▶ **Your goal**:
Count the lines in the listing below that contain the string "axis", treating uppercase and lowercase letters as distinct, and reply with only that number.
----------
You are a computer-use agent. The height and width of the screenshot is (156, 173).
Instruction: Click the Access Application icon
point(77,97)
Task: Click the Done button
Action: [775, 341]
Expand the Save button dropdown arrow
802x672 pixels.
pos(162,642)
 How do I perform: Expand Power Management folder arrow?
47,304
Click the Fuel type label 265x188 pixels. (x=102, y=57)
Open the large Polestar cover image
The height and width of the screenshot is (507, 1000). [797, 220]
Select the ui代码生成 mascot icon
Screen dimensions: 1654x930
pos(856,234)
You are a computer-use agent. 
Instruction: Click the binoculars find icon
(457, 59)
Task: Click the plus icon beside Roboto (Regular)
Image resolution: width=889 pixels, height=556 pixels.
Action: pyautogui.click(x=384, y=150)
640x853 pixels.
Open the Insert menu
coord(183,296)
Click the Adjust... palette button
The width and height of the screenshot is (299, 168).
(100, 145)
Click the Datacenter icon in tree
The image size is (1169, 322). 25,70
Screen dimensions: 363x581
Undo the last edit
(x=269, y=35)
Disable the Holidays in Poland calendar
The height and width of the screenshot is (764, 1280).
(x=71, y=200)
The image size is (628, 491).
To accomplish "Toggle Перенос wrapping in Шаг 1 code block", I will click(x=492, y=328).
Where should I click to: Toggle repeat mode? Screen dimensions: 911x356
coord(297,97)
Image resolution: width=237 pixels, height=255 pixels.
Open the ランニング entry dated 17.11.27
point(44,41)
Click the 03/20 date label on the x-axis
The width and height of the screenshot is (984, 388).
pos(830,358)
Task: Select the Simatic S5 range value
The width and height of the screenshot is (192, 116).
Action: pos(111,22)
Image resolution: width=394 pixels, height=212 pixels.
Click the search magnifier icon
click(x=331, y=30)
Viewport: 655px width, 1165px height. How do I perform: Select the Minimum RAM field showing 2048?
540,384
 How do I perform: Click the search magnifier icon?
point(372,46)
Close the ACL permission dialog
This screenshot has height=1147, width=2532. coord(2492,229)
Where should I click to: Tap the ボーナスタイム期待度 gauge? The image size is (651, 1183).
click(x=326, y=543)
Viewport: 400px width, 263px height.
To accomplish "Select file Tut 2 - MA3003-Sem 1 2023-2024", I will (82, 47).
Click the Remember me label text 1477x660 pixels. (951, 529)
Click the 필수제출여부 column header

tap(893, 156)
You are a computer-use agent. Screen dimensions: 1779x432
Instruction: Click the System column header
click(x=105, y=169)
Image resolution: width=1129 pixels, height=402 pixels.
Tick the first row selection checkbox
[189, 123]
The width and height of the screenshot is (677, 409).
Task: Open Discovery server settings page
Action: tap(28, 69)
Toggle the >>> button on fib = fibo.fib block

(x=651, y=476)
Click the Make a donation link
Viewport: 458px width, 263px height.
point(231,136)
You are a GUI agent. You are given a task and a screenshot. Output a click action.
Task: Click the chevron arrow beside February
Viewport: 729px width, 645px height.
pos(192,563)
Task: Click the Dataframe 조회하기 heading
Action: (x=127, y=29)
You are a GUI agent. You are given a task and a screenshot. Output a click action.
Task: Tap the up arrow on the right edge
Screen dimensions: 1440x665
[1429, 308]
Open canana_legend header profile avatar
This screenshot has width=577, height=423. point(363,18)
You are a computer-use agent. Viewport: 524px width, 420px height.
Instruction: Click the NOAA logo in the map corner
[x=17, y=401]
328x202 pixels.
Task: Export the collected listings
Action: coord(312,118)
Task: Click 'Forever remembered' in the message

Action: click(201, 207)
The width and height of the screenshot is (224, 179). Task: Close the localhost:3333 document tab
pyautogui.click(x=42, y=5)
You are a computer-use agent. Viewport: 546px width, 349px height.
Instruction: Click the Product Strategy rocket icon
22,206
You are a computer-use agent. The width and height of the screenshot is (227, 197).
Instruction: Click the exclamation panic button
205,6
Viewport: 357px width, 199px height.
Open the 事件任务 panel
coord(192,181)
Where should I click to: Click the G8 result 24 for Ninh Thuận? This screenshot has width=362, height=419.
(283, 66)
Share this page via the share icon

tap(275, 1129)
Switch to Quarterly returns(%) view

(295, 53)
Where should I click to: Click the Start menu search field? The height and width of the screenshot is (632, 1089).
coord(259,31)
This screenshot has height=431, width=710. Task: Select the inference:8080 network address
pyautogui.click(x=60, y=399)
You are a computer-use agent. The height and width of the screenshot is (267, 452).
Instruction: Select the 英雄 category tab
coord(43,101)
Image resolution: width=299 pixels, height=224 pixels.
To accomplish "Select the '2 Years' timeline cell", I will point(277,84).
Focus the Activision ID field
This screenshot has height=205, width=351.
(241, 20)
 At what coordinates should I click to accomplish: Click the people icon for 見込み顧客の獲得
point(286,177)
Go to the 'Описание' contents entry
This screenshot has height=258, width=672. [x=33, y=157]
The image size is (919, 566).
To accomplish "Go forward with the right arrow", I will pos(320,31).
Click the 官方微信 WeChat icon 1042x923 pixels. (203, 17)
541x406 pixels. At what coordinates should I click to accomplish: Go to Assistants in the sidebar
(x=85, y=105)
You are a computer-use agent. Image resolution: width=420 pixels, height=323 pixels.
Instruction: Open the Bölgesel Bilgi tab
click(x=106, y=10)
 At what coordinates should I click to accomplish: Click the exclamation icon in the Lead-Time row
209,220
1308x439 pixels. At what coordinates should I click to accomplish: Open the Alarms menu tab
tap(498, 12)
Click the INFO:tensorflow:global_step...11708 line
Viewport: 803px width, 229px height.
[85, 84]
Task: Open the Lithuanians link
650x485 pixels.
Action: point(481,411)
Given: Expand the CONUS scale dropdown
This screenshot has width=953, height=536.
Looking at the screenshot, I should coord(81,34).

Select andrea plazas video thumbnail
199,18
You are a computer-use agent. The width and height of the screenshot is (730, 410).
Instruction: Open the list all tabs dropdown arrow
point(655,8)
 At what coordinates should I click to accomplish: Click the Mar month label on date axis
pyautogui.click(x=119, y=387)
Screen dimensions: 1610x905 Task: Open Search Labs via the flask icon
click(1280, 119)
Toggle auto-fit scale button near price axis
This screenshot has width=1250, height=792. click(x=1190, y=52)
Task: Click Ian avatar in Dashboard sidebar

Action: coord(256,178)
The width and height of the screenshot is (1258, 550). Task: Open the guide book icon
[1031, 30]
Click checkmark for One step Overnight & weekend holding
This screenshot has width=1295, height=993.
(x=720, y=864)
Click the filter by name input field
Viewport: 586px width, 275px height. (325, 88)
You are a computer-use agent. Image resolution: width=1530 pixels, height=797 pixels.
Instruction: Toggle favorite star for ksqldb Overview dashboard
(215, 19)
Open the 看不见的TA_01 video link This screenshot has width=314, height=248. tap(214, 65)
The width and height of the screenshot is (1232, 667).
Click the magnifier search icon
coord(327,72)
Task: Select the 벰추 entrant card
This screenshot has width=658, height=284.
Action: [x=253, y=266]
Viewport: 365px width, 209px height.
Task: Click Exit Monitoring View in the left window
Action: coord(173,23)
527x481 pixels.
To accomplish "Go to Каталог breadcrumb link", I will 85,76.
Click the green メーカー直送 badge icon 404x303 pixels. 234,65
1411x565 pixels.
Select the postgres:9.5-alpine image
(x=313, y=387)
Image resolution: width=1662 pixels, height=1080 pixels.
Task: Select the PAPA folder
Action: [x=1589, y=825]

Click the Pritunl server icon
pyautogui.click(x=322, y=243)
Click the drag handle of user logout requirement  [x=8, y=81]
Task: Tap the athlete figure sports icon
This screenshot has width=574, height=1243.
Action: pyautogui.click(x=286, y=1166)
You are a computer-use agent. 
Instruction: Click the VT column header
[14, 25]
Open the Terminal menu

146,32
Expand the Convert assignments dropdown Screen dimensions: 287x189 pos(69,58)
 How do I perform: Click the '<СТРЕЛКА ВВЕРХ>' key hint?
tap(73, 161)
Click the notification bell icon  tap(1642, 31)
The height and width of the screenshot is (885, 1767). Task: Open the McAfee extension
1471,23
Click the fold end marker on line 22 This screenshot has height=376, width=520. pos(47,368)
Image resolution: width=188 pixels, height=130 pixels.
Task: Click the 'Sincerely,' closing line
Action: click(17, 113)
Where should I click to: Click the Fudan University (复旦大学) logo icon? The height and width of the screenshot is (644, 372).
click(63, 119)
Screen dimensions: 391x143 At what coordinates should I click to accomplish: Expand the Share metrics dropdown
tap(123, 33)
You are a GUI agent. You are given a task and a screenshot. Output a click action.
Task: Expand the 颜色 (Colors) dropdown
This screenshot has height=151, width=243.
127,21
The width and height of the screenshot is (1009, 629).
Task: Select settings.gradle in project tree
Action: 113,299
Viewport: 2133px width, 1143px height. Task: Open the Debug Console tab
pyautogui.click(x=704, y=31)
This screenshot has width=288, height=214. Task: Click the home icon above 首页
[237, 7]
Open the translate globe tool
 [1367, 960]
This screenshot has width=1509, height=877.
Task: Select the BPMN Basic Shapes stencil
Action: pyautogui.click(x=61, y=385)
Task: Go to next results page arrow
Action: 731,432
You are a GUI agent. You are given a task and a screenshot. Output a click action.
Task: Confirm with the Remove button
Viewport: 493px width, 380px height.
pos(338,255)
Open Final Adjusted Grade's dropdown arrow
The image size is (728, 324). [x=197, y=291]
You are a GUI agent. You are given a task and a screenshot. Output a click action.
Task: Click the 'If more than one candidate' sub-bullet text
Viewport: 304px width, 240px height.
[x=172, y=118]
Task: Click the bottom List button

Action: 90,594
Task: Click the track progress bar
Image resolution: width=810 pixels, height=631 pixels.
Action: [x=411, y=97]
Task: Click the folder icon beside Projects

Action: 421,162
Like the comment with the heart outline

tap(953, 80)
----------
▶ **The result**:
3